Happy New Year! May this be the year that the daughters of the Most High and the church rise up in one accord and say “Enough is Enough.”

May this be the year that we discover who we truly are in Jesus and that the knowledge of His Great Love for us sets us free and brings much healing to us and to the body of Christ.

I implore you church leaders to stand up for the abused and oppressed and say that it is not acceptable for daughters of the King to be used and abused in such a way . I implore you church leaders to stand up and keep leaders and heads of families accountable and say in one accord that it is not acceptable for those who call themselves Christians to be in such bondage to pornography, adultery, control and abuse. I implore you church leaders to bring back the discussion and the importance of repentance. I implore you church leaders to call the church to repentance and that we would turn from our wicked ways, and turn to God.

May this be the year that as the church of our Lord and Savior Jesus Christ we show the world what a true model of marriage looks like and that many would see the light and beauty of Jesus in our transparency and brokenness and that many would be saved.

Love you all!
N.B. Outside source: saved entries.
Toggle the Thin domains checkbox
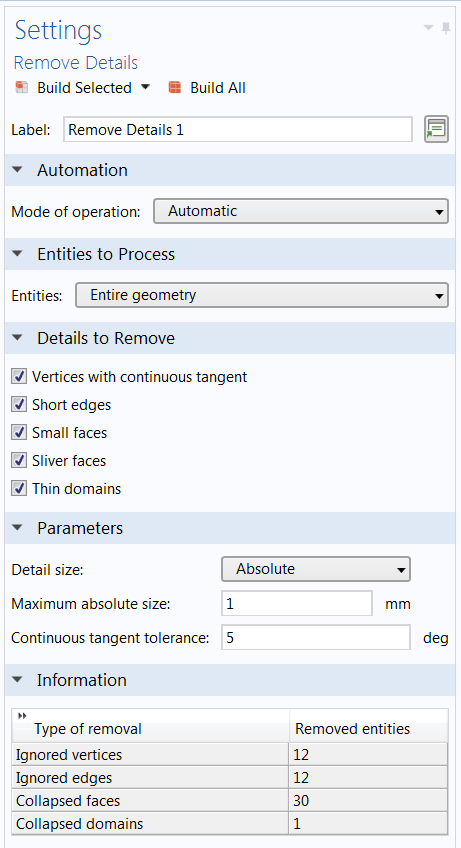The height and width of the screenshot is (848, 461). pyautogui.click(x=19, y=489)
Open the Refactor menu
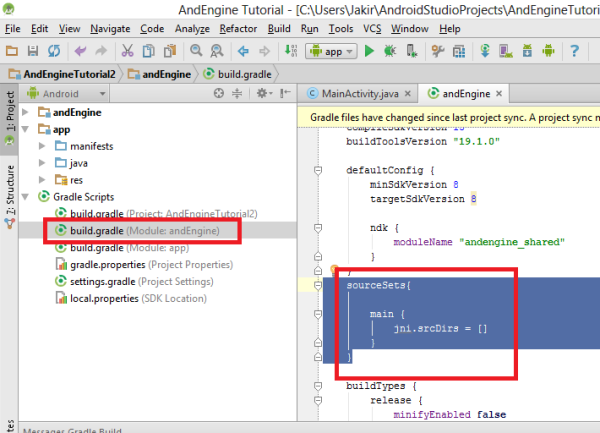This screenshot has height=433, width=600. 237,29

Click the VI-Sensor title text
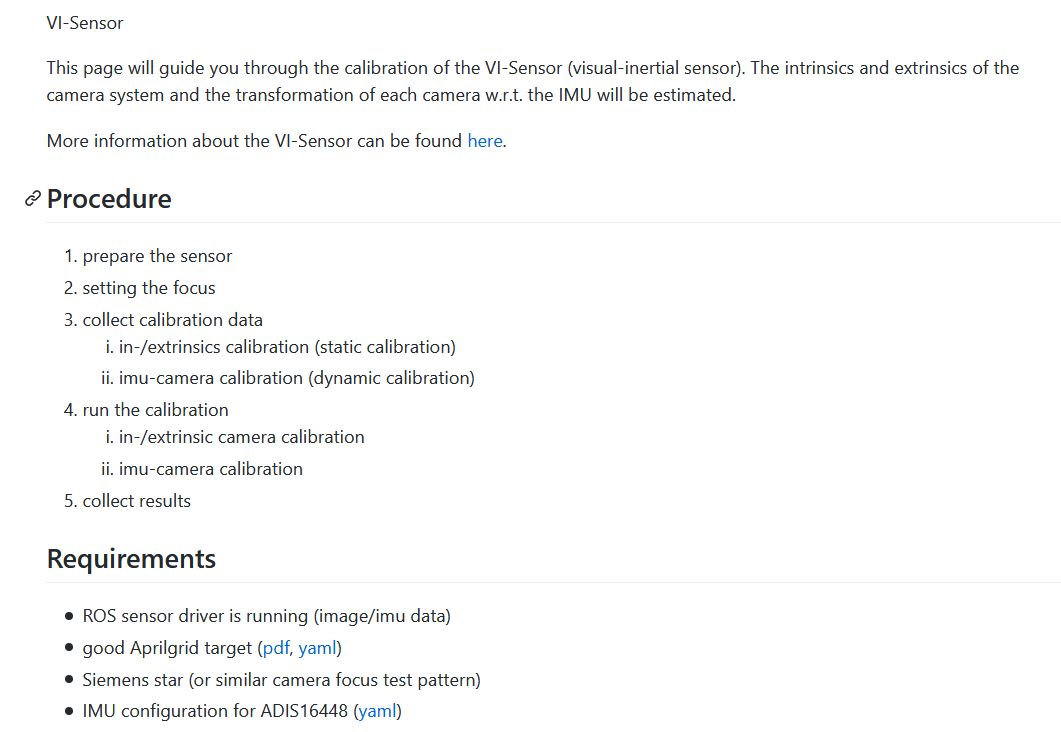85,22
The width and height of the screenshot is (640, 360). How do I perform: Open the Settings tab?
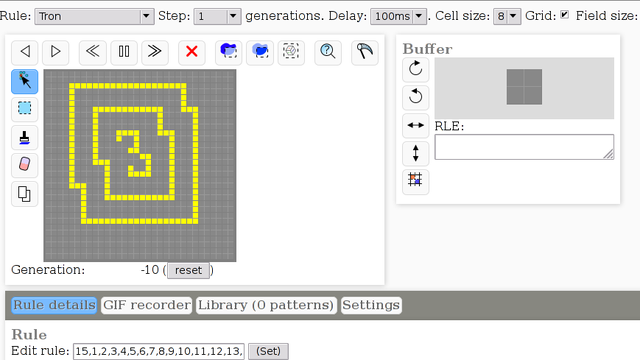click(371, 305)
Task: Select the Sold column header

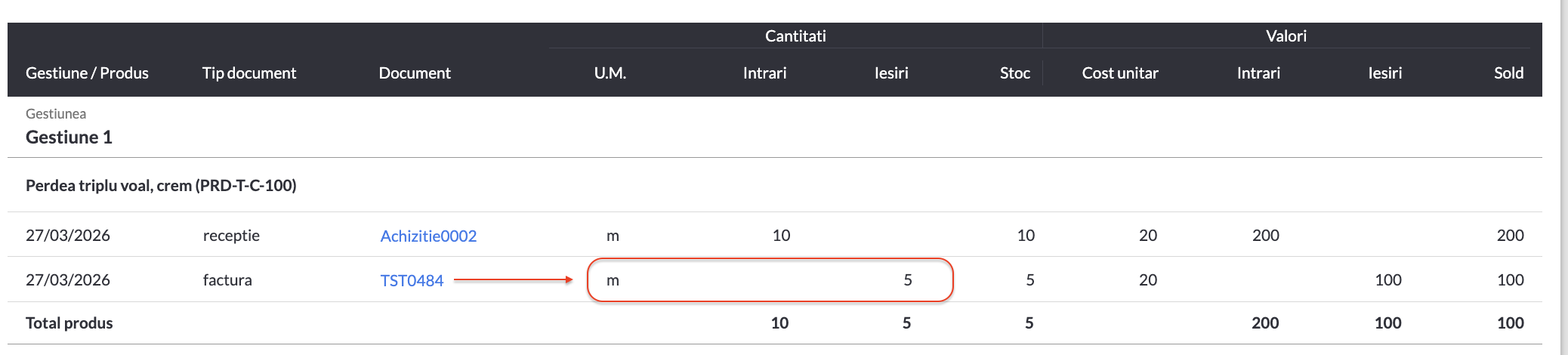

We serve a mighty King and He is in control.

 

Amen!  May it be so!!

Naghmeh links to an article by Gary Thomas, “Enough is Enough,” in which he denounces the abuse many women face in Christian marriages.  For instance, he says,

Another woman told me about putting up with her husband’s appalling behavior for over forty years. I was invited to look in her face, see the struggle, see the heroic perseverance, but also be reminded that counsel has consequences. So when I talk to a young woman in her third year of marriage and it’s clear she’s married to a monster, and someone wants to “save” the marriage, I want them to realize they are likely sentencing her to four decades of abuse, perhaps because of a choice she made as a teenager. When these men aren’t confronted, and aren’t repentant, they don’t change.

Jesus said what he said about divorce to protect women, not to imprison them. Divorce was a weapon foisted against women in the first century, not one they could use, and it almost always left them destitute if their family of origin couldn’t or wouldn’t step up.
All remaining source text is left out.